To gain a better understanding of how much chlorine to add to hot tubs, calculators can be found online that let you fill out the details of your specific tub, then tell you approximately how much you should add.

Q: What is the most commonly used sanitiser when starting a brand new hot tub?

A: Chlorine is the most commonly used sanitiser due to the several advantages it offers over the others. Although it comes with an odour, it is the most effective way to sanitise your hot tub.

Q: Is there a way to get around putting chemicals in the hot tub?

A: The only way to get around it is you drain the water and refill it after each use. You will also want to make sure that the water is never in the hot tub for longer than 12 hours. If you want to keep the same water for multiple uses, you should balance the hot tub using the chemicals mentioned above. 

Q: How long should you wait to get in after putting chemicals in the hot tub?

A: You should wait about thirty minutes. You need to let the chemicals completely dissolve into the water. 

But before you jump in you should always test the water to see if chlorine levels are sitting around the 2-3 parts per million sweet spot, as a higher reading can result in skin and eye irritation, and a lower reading can mean your spa water isn’t as safe as it should be.

Q: What chemicals are needed to start up a hot tub?

A: As mentioned above, the most common hot tub chemicals for sanitising a freshly filled hot tub are chlorine and bromine.
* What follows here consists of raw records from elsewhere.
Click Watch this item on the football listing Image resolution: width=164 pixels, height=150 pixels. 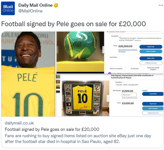pyautogui.click(x=151, y=63)
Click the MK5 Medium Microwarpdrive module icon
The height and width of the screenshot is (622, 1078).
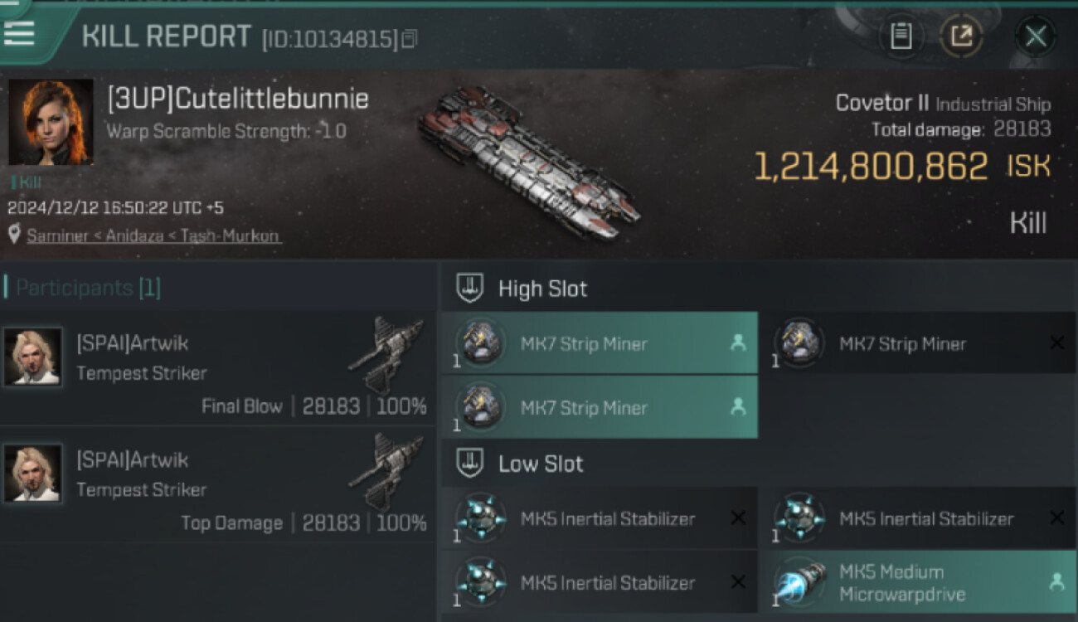[801, 583]
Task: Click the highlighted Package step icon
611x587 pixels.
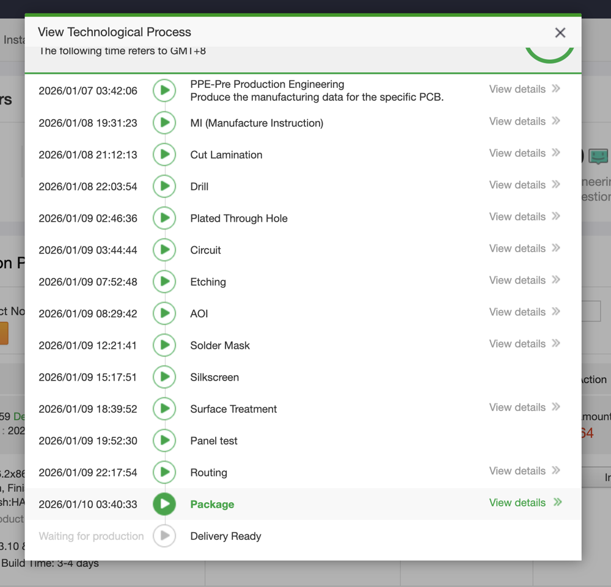Action: (164, 504)
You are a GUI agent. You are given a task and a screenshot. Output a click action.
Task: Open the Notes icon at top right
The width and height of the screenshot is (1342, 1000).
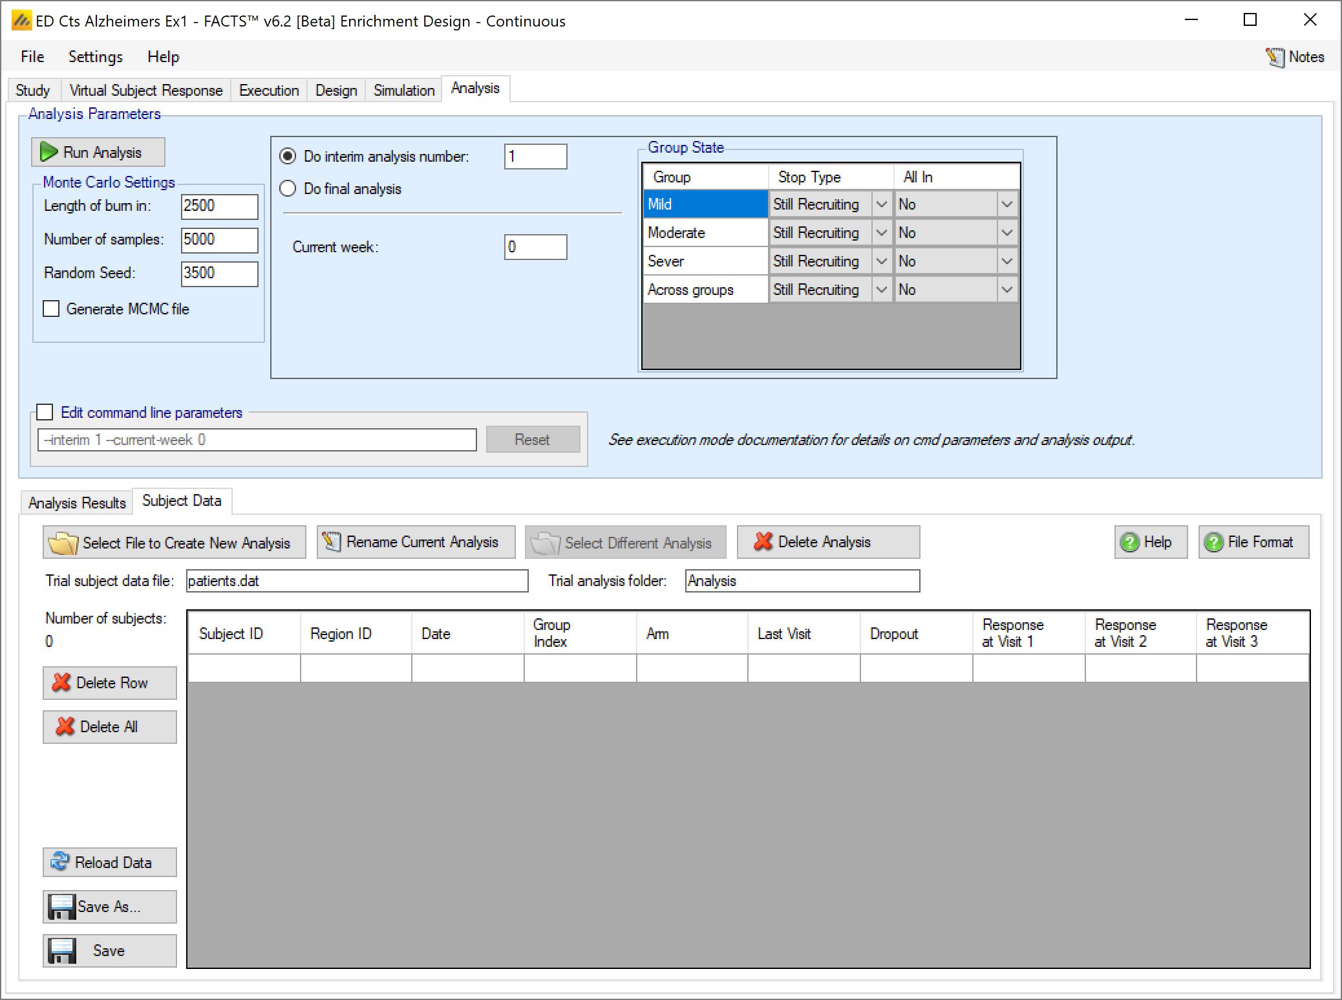(x=1275, y=57)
Once these sanitisers have made your water safe to soak in, the focus turns to making the water soft, fresh and generally nice to spend time in, which is the job for chemicals like salt, ozone, pH and alkalinity balancers and foam removers.

Q: Where can I purchase hot tub chemicals suggested in this article?

A: We recommend you purchase your hot tub chemicals from a reputable hot tub supplier that stocks high quality products that do not contain fillers or bulking agents. We recommend Spa Pools Online or your local Hot Spring dealer.